[CentOS] Re:Re:Can't get past the splash screen

Thu May 22 20:03:43 UTC 2008
Alex White <ethericalzen at gmail.com>

Eon Strife wrote:
> Hi,
> Thanks, it's Gnome, and I'm stuck when I login as root.
> By using Putty, I managed to create a new user, and then I tried to login to desktop(using nomachine) as that user, and yes, it works. The problem now is that I stuck when I login as the root.

> 
> NX> 596 Session startup failed.                                            <- The additional line in the sshlog of the root
> NX> 1004 Error: NX Agent exited with exit status 1.
> Can't open /var/lib/nxserver/db/running/sessionId{0C2C8B077AB56ED37F7A5A72FE8FA7BF}: No such file or directory.
> mv: cannot stat `/var/lib/nxserver/db/running/sessionId{0C2C8B077AB56ED37F7A5A72FE8FA7BF}': No such file or directory
> NX> 1006 Session status: closed
> Exited with status 0. User pressed Ok.

As a regular user you shouldn't be able to look into that directory, 
so that's normal. Only root and nx can do that.

Interesting (at least to me) is that you get an error concerning a 
session that I do not believe it should be looking for. It's like 
it's attempting to reattach to a session that doesn't exist and then 
it fails. I could be incorrect, but at this point it's simply a data 
point.

TASKS TO PERFORM
A) Does each statement agree with the CentOS post? Answer yes or no for each, and quote the deciding words.
(i) Logging in to the desktop worked for the newly created user.
(ii) The desktop environment in use is KDE.
(iii) A regular user should be able to look into the directory.
B) In the CentOS post, who can look into the directory?
C) Update the CentOS post from "Thu May 22 20:03:43" to "file or directory.", replacing "Putty" with "SSH".
The lines are separate from the CentOS post and do not come from it.

STORED DATA

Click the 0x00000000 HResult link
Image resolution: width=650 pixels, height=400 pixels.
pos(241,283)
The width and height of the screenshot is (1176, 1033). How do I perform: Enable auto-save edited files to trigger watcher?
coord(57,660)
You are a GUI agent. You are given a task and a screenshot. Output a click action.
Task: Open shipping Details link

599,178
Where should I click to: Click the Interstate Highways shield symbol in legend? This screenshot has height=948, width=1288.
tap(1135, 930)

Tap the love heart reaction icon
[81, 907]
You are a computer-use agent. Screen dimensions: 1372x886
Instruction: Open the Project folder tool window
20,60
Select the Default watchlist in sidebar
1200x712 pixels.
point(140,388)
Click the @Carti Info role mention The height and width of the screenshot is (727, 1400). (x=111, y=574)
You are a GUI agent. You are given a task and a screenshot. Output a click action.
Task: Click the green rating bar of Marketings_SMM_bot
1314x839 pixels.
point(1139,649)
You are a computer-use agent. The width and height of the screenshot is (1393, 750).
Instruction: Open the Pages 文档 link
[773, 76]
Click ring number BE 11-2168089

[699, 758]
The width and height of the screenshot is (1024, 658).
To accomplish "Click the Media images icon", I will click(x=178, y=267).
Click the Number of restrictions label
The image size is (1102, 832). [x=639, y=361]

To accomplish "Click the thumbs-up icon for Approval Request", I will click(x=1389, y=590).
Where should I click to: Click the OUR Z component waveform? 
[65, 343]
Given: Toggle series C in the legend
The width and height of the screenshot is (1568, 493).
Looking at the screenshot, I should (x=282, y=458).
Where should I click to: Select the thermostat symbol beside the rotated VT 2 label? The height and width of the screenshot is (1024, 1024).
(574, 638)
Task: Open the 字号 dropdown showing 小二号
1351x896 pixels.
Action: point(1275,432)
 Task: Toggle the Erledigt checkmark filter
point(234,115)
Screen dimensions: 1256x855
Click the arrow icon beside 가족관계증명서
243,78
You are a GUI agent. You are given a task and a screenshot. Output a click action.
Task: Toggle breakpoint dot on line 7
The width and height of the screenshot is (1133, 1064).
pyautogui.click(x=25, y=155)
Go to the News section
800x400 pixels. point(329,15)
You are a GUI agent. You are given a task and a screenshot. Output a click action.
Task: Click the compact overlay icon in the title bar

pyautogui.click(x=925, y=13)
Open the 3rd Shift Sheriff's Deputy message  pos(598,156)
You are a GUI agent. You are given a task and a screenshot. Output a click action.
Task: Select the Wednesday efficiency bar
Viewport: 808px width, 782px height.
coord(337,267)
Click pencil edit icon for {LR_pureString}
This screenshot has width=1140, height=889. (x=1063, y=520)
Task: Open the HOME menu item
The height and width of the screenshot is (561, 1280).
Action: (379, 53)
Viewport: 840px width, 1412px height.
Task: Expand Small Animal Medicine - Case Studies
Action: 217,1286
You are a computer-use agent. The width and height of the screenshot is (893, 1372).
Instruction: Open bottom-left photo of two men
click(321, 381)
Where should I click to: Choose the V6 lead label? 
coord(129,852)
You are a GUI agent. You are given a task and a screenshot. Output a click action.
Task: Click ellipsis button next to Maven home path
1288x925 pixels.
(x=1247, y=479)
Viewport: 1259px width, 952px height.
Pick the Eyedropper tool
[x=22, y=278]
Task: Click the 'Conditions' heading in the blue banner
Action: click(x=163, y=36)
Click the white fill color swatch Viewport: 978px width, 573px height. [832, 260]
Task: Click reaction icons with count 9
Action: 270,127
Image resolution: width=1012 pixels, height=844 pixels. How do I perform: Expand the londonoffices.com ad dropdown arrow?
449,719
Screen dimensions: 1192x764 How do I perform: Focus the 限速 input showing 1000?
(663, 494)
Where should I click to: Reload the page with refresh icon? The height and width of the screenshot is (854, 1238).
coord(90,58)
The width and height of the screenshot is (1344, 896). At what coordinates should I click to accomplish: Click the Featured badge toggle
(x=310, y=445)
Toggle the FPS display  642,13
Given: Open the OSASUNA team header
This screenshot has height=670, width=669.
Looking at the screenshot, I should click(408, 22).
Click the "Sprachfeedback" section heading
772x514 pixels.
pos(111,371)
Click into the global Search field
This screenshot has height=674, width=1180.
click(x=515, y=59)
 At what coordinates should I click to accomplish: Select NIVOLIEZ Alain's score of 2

COMPLETED EXERCISE
A)
(i) Yes: "and yes, it works"
(ii) No: "it's Gnome"
(iii) No: "As a regular user you shouldn't be able to look into that directory"

B) Only root and nx.

C)
Thu May 22 20:03:43 UTC 2008
Alex White <ethericalzen at gmail.com>

Eon Strife wrote:
> Hi,
> Thanks, it's Gnome, and I'm stuck when I login as root.
> By using SSH, I managed to create a new user, and then I tried to login to desktop(using nomachine) as that user, and yes, it works. The problem now is that I stuck when I login as the root.

> 
> NX> 596 Session startup failed.                                            <- The additional line in the sshlog of the root
> NX> 1004 Error: NX Agent exited with exit status 1.
> Can't open /var/lib/nxserver/db/running/sessionId{0C2C8B077AB56ED37F7A5A72FE8FA7BF}: No such file or directory.